[Consigne donnée] Indiquez combien de lignes des rangées ci-dessous contiennent le mot « Image ». Donnez uniquement ce nombre.

[Données d'entrée]
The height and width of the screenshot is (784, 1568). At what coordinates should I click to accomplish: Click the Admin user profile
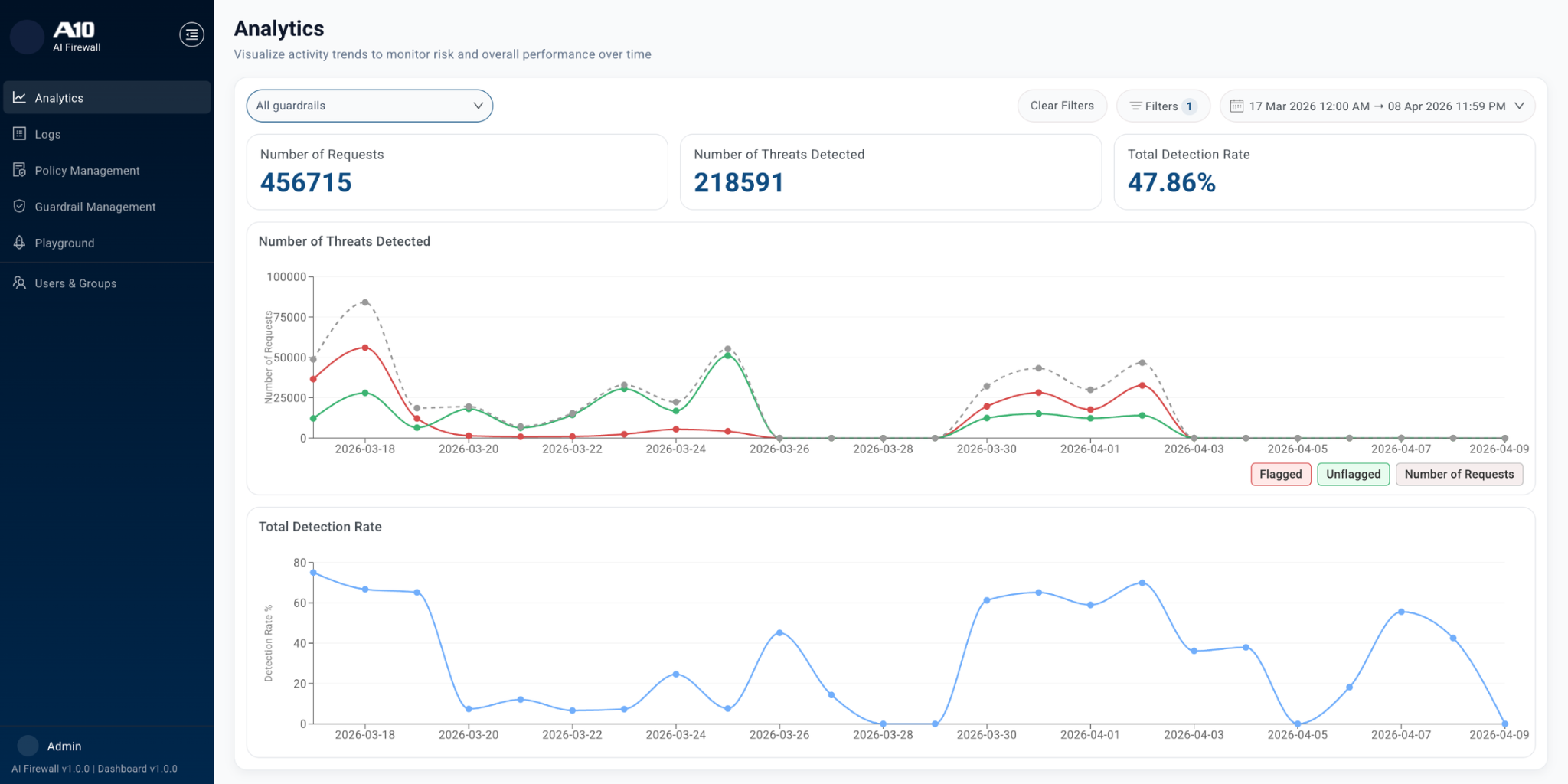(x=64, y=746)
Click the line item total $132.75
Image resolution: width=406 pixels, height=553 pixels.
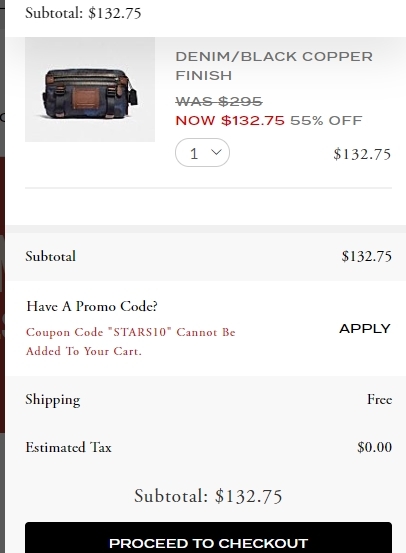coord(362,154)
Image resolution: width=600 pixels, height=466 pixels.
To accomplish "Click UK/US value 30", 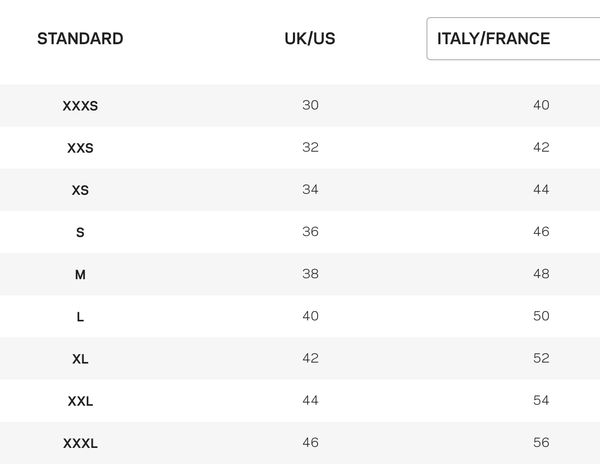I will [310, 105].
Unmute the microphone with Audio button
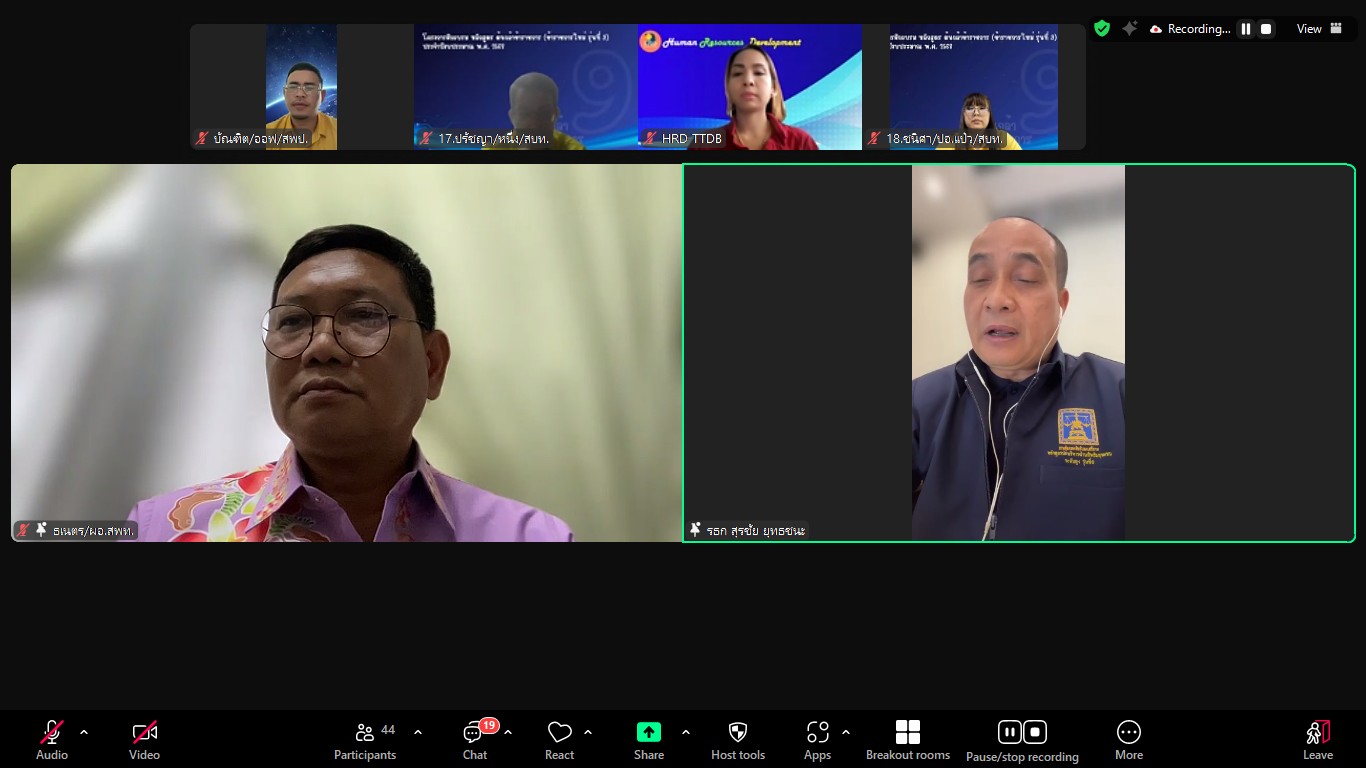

[Réponse à l'exercice] 2